Specification of sources of the DNA elements. Specification of sources of the DNA elements was as follows: 1) hRcS: gi 22044063, position 529046-609046, reverse complement; 2) hRENc: gi 22044063, position 529046-609046, reverse complement, position 25789-29689; 3) rnREN: gi 23321661, reverse complement, position 80000-150000; 4) rnRENc gi 23321661, reverse complement, position 105150-108660; 5) mREN1: gi 20340684, position 47000-122000; 6) mREN2: gi 20340631, reverse complement, position 75000-175000; 7) mRENc: gi 20340684, position 82900-86360.
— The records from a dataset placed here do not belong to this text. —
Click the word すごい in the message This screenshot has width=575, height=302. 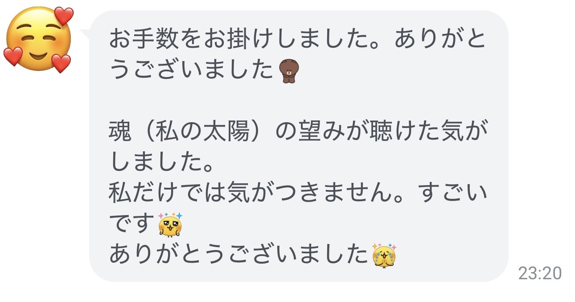pyautogui.click(x=456, y=194)
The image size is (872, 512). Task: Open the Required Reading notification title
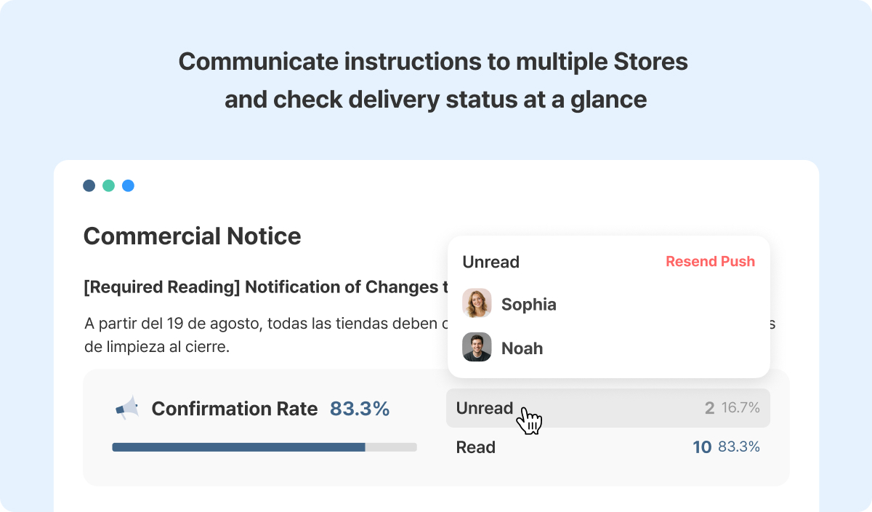click(266, 287)
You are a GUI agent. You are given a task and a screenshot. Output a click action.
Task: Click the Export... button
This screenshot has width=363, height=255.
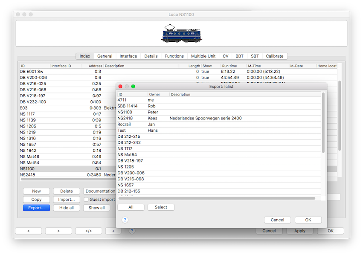(36, 208)
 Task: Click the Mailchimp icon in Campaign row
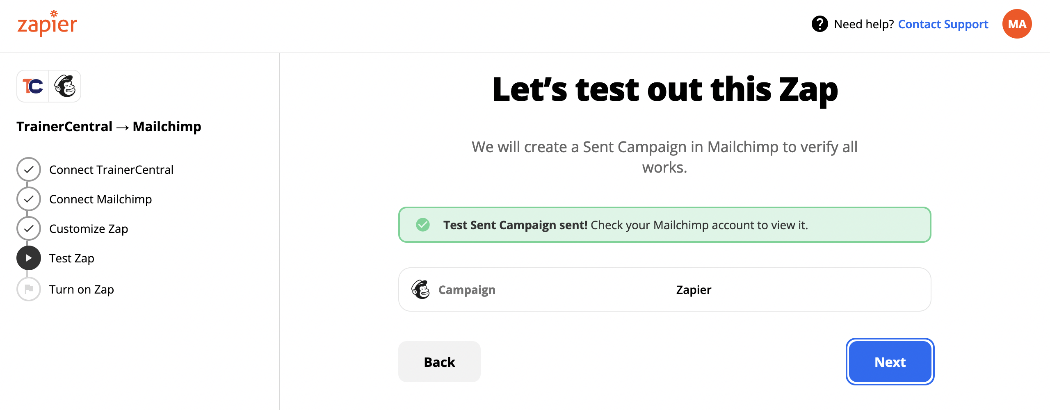tap(420, 289)
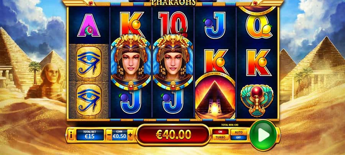345x155 pixels.
Task: Click the TURBO label button
Action: (x=220, y=138)
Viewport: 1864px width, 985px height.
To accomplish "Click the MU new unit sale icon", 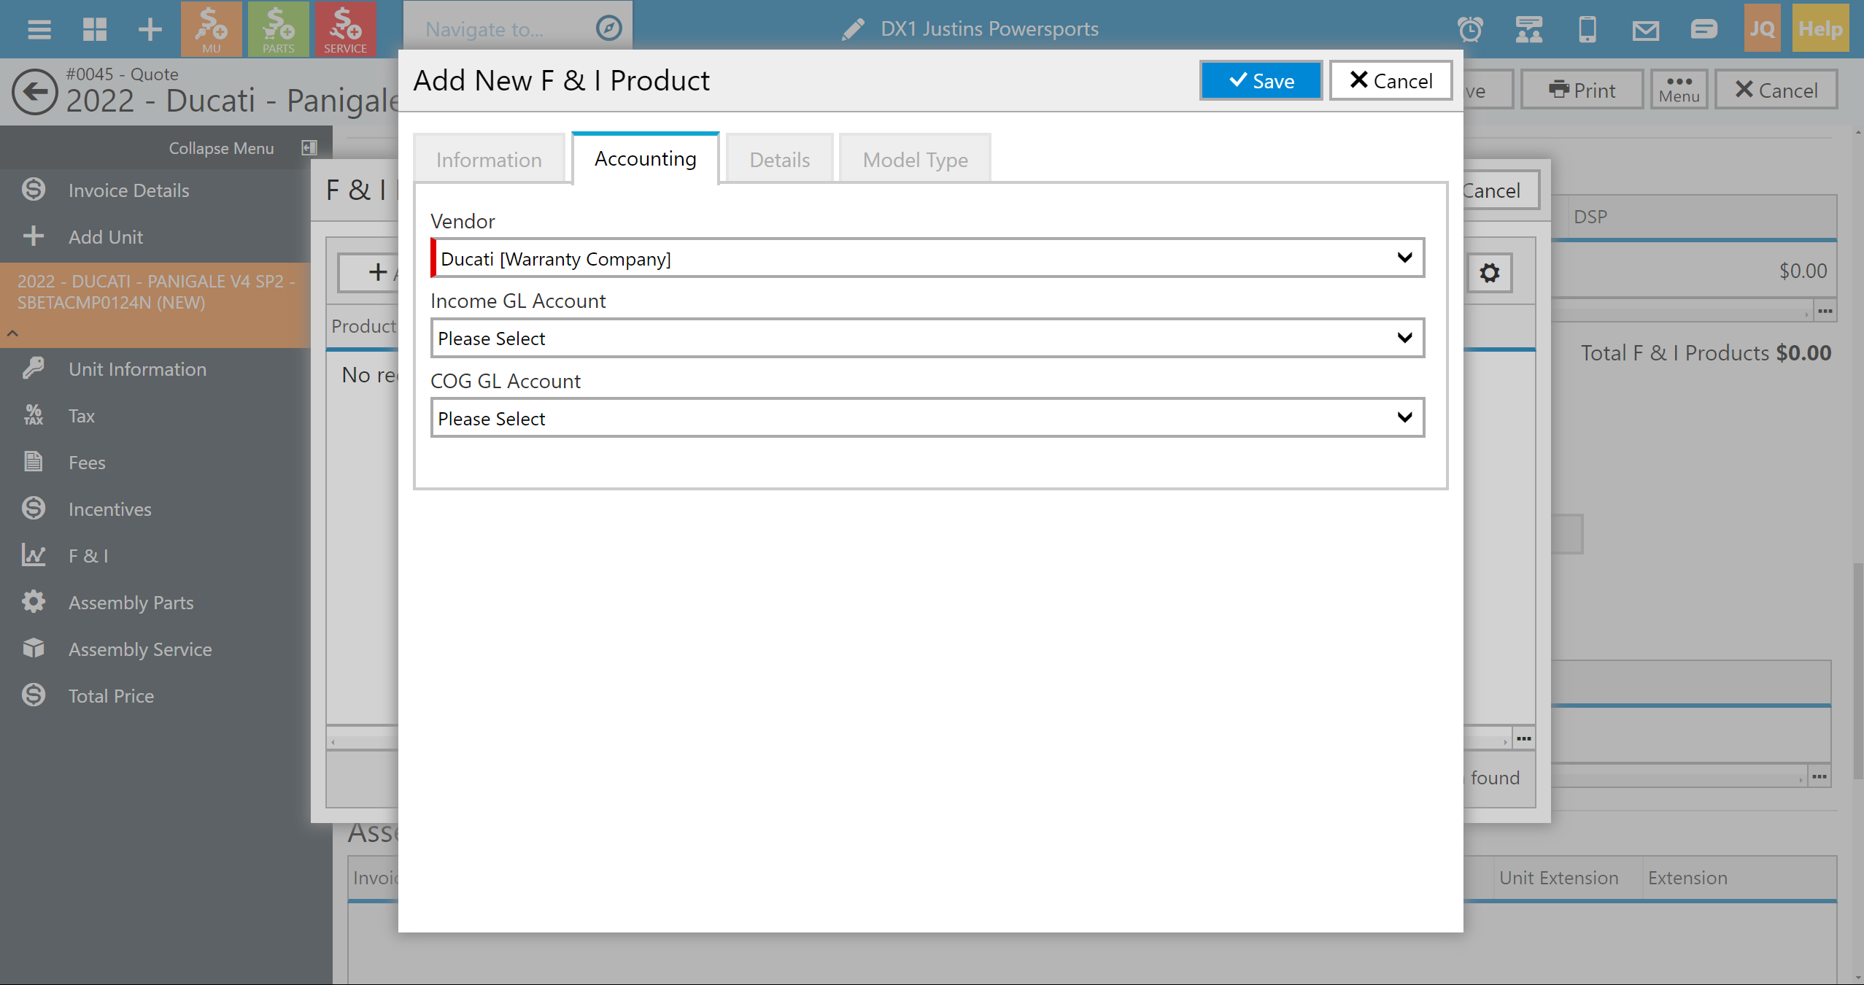I will (211, 29).
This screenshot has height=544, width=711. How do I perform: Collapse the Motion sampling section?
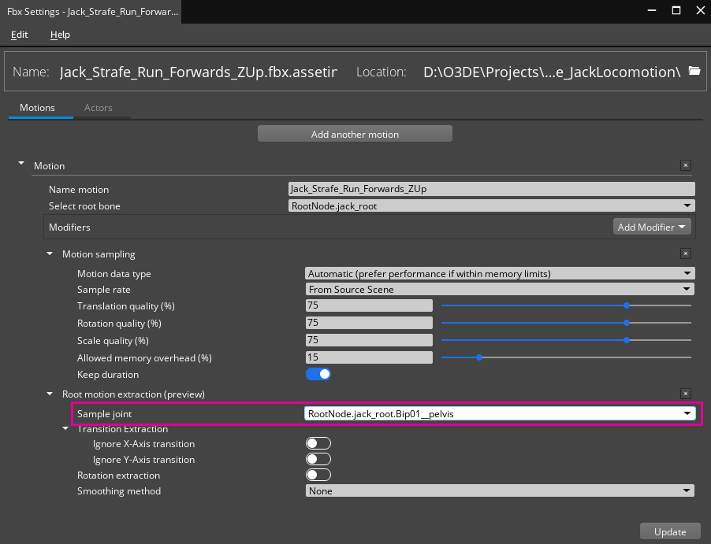[49, 253]
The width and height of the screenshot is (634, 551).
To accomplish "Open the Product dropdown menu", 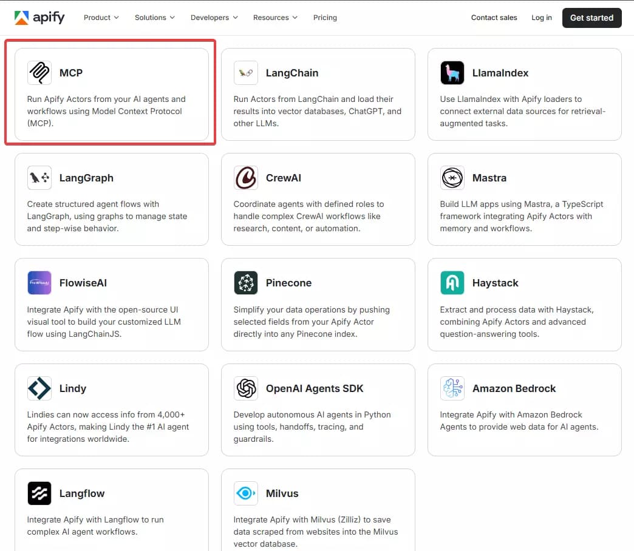I will coord(101,18).
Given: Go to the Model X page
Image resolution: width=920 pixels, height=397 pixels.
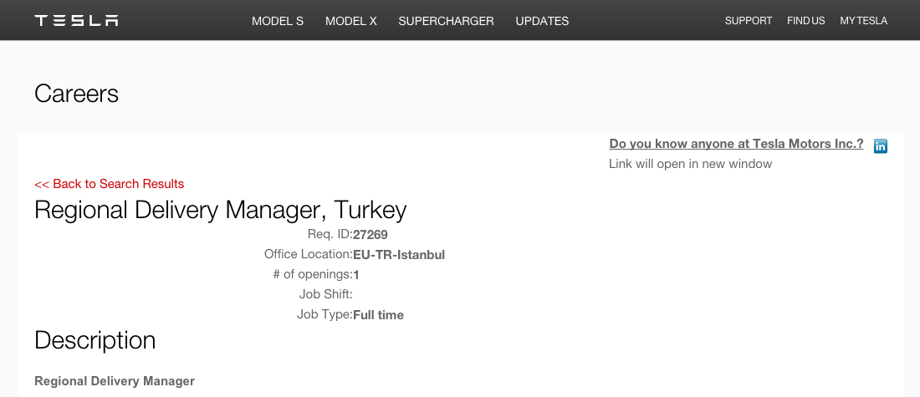Looking at the screenshot, I should coord(350,21).
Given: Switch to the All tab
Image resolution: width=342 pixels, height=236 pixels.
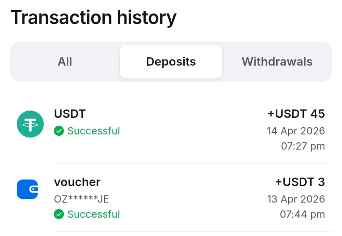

Neighboring relationships between the genes. Please note that the PIP identity scores in Fig. 1 are projected on the human sequence. To estimate distances and neighboring relationships of the renin gene of human, mouse, and rat, please refer to the dotplots at http://www.charite.de/bioinformatics/tfprofile.

Availability of the algorithm. The c++ source code of the TFprofile implementation is freely available for the Linux/Unix platform (GNU General Public License; www.gnu.org).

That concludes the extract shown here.